> STATED GOAL
Count the rows below that contain the string "agent", matching case exactly, and give only the number.

BEGIN DATASET CONTENT

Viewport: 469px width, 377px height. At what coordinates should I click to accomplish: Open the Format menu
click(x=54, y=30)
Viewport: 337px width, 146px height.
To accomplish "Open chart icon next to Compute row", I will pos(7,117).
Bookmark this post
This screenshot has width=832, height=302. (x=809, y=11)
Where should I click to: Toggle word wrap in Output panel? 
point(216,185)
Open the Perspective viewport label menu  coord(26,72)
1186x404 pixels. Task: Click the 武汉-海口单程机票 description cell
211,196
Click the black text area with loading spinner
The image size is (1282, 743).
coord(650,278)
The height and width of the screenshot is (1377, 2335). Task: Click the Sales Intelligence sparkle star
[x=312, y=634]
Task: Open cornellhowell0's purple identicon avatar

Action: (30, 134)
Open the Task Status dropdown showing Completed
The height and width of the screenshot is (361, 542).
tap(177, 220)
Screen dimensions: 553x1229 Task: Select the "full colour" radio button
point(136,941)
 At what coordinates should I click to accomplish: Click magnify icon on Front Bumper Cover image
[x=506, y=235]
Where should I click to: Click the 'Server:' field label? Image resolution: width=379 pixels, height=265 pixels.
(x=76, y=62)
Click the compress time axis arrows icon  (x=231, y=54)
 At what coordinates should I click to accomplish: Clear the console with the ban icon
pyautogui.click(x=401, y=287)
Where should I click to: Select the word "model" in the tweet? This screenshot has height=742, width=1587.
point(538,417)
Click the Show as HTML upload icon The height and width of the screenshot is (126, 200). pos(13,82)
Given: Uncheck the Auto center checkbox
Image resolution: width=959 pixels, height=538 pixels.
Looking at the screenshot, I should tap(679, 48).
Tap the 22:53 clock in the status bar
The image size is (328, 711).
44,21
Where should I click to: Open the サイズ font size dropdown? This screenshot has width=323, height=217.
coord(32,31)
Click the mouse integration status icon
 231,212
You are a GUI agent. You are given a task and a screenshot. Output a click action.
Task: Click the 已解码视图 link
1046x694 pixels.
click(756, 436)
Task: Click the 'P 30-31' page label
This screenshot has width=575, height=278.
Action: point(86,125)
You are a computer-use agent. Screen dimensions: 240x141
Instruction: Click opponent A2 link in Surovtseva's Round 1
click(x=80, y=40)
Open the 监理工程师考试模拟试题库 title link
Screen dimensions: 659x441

END DATASET CONTENT

> FULL SOLUTION
2